>> start Provided data

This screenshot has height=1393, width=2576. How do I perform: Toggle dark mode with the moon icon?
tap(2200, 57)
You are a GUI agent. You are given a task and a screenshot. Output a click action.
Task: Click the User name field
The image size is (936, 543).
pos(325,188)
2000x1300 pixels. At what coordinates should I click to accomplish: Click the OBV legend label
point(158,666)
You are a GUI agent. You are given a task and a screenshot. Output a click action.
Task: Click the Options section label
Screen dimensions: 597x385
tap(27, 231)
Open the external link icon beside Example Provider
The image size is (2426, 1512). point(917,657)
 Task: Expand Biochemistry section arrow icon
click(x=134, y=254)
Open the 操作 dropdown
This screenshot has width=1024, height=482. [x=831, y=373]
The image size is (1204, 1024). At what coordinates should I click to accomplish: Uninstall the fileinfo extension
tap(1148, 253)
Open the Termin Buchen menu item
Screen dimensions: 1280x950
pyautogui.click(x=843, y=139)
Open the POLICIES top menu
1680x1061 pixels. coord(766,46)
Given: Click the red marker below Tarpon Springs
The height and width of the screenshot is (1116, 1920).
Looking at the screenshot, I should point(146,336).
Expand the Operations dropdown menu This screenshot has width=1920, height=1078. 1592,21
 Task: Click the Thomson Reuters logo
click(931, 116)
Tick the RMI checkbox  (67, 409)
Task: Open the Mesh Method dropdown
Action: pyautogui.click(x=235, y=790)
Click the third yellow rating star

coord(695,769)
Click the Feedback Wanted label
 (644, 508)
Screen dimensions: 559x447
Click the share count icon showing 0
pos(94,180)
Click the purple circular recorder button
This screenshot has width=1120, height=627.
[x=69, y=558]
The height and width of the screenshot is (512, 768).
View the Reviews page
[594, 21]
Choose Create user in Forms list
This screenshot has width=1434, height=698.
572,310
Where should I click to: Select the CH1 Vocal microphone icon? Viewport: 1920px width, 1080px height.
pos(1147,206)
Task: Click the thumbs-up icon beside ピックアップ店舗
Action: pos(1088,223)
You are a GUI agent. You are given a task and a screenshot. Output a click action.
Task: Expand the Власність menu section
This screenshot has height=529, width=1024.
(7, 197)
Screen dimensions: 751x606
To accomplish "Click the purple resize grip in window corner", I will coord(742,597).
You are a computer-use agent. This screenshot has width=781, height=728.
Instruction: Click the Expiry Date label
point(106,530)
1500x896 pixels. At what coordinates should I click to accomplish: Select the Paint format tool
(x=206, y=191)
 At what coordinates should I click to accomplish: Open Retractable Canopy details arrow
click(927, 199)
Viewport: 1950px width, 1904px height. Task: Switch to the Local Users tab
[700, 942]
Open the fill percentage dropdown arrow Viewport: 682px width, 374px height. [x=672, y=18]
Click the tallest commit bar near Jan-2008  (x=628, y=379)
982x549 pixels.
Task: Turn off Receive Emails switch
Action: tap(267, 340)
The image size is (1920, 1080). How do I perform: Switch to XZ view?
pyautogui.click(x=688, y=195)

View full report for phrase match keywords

>> end Provided data

(The task):
Rewrite the material above so that every "GUI agent" reads "screen assistant", leaving everything else untouched.

(Solution to this task):
This screenshot has height=1393, width=2576. How do I perform: Toggle dark mode with the moon icon?
tap(2200, 57)
You are a screen assistant. You are given a task and a screenshot. Output a click action.
Task: Click the User name field
The image size is (936, 543).
pos(325,188)
2000x1300 pixels. At what coordinates should I click to accomplish: Click the OBV legend label
point(158,666)
You are a screen assistant. You are given a task and a screenshot. Output a click action.
Task: Click the Options section label
Screen dimensions: 597x385
tap(27, 231)
Open the external link icon beside Example Provider
The image size is (2426, 1512). point(917,657)
 Task: Expand Biochemistry section arrow icon
click(x=134, y=254)
Open the 操作 dropdown
This screenshot has width=1024, height=482. [x=831, y=373]
The image size is (1204, 1024). At what coordinates should I click to accomplish: Uninstall the fileinfo extension
tap(1148, 253)
Open the Termin Buchen menu item
Screen dimensions: 1280x950
pyautogui.click(x=843, y=139)
Open the POLICIES top menu
1680x1061 pixels. coord(766,46)
Given: Click the red marker below Tarpon Springs
The height and width of the screenshot is (1116, 1920).
Looking at the screenshot, I should point(146,336).
Expand the Operations dropdown menu This screenshot has width=1920, height=1078. 1592,21
 Task: Click the Thomson Reuters logo
click(931, 116)
Tick the RMI checkbox  (67, 409)
Task: Open the Mesh Method dropdown
Action: pyautogui.click(x=235, y=790)
Click the third yellow rating star

coord(695,769)
Click the Feedback Wanted label
 (644, 508)
Screen dimensions: 559x447
Click the share count icon showing 0
pos(94,180)
Click the purple circular recorder button
This screenshot has width=1120, height=627.
[x=69, y=558]
The height and width of the screenshot is (512, 768).
View the Reviews page
[594, 21]
Choose Create user in Forms list
This screenshot has width=1434, height=698.
572,310
Where should I click to: Select the CH1 Vocal microphone icon? Viewport: 1920px width, 1080px height.
pos(1147,206)
Task: Click the thumbs-up icon beside ピックアップ店舗
Action: pos(1088,223)
You are a screen assistant. You are given a task and a screenshot. Output a click action.
Task: Expand the Власність menu section
This screenshot has height=529, width=1024.
(7, 197)
Screen dimensions: 751x606
To accomplish "Click the purple resize grip in window corner", I will coord(742,597).
You are a computer-use agent. This screenshot has width=781, height=728.
Instruction: Click the Expiry Date label
point(106,530)
1500x896 pixels. At what coordinates should I click to accomplish: Select the Paint format tool
(x=206, y=191)
 At what coordinates should I click to accomplish: Open Retractable Canopy details arrow
click(927, 199)
Viewport: 1950px width, 1904px height. Task: Switch to the Local Users tab
[700, 942]
Open the fill percentage dropdown arrow Viewport: 682px width, 374px height. [x=672, y=18]
Click the tallest commit bar near Jan-2008  (x=628, y=379)
982x549 pixels.
Task: Turn off Receive Emails switch
Action: tap(267, 340)
The image size is (1920, 1080). How do I perform: Switch to XZ view?
pyautogui.click(x=688, y=195)

View full report for phrase match keywords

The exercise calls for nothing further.